There is nothing wrong with moving up to BB in 3 years.   I have had students do it in 3 and they are pretty good.   Alot of it depends on their dedication to training.   I know that you said they train only 2 hours per week, but not all training for the MAs are in the MAs.  Other things like, lifting weights, running,etc. all play a role in each individual's training.   They may be doing things that you never see.


----------



## exile (Nov 13, 2006)

searcher said:


> There is nothing wrong with moving up to BB in 3 years.   I have had students do it in 3 and they are pretty good.   Alot of it depends on their dedication to training.   I know that you said they train only 2 hours per week, but not all training for the MAs are in the MAs.  Other things like, lifting weights, running,etc. all play a role in each individual's training.   They may be doing things that you never see.



This is true---I do maybe six hours a week or more of training just in TKD techniques, in addition to weight training and interval cardios on a regular basis. It depends (or it _should_ depend) on how much `homework' the student does.

But as Carol points out, a lot depends on what it is that the instructor is looking for. A student who does a lot of homework will still only be able to show up in as many classes as there are, which is the same number as there are for a student who does the bare-bones minimum. If the BB is awarded the assumption that everyone who shows up enough times has `paid their dues' (as vs. a requirement that people perform to a certain standard), that is a very dicey way to proceed. Then again, that's going to be a problem whether they get the BB in three years or in five...


----------



## donna (Nov 13, 2006)

Our style is similar, It is possible to obtain your black belt in 3 years, but saying that does not mean that everyone does. Some are more dedicated and the ones that do progress that quickly are usually the ones that attend at LEAST 3 times a week and do lots of extracurricular practice. And some people are more physically able than others as well.  Each is graded according to their own personal progress not according to x amount of years in that style.


----------



## Hand Sword (Nov 14, 2006)

kachi, that time frame sounds reasonable. either way, it's a longer stint to Black belt than most of the commercial schools. They would consider that time frame an eternity.


----------



## Southwell (Nov 14, 2006)

Yes, it all depends on how much you practise, I see guys who go to class week after week and you can tell they don't practise at home. Then there's some who have a hard time picking the material up. Its all up to you this is your journey. If your instructor doesn't give out rank like candy then when he or she says its time to test then feel comfortable that they think your ready, wheither its 2 or 10 yrs but if you have 7 to 10 yr olds running around your dojo with full blacks on well...


----------



## Cirdan (Nov 14, 2006)

Do I think 3 yrs is a short time to reach BB? Yes. Too short? Not if your instructor has high standards and this is a minimum rather than a timed belt dispenser.
But of course there is no universal standard to what a black belt means anyway.


----------



## The Kidd (Nov 14, 2006)

I think it boils down to 2 camps, those who are traditionalists and think that out of respect for the system and people who have gone before them there must be a standard wait time to have proper appreciation for the art and the others who think that if you have the knowledge it does not matter about time.
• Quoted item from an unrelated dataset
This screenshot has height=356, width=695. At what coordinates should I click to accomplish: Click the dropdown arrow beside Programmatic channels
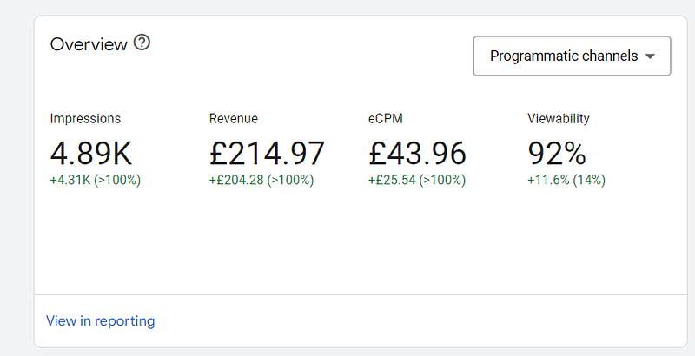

I wonder though that if someone is coming to class 4 or 5 times a week, working out so many hours a week, and obviously working on the art at home (your seeing the improvement in class) does that not show a dedication and a passion for the art as well. We have heard in so many threads on MT that it is not the belt you wear but the person who wears it. So does that translate to it does not matter how much time you spend but the knowledge and proficency you show?


----------



## Drac (Nov 14, 2006)

bignick said:


> So...if I followed you right, 3 years to get your black belt? Seems reasonable enough. Slower than some, faster than others, the average is usually quoted from 3-5 years.


 


exile said:


> I'm with bignick on this---three years sounds to me like the faster end of what is still a `normal' time frame.


 
I agree with both of these..


----------



## searcher (Nov 14, 2006)

One thing we should remember is that BB is truly a mark of having down the basics.   Yeah, you may be better than joe-blow street guy, but you are truly a novice.   No matter what anyone thinks.


----------



## Grenadier (Nov 14, 2006)

Getting a black belt in 3 years isn't unreasonable at all.  That's well within the "average" time for most traditional schools, who will usually say 2.5-5 years as the "norm."  This is assuming that someone trains 2-3 times a week.  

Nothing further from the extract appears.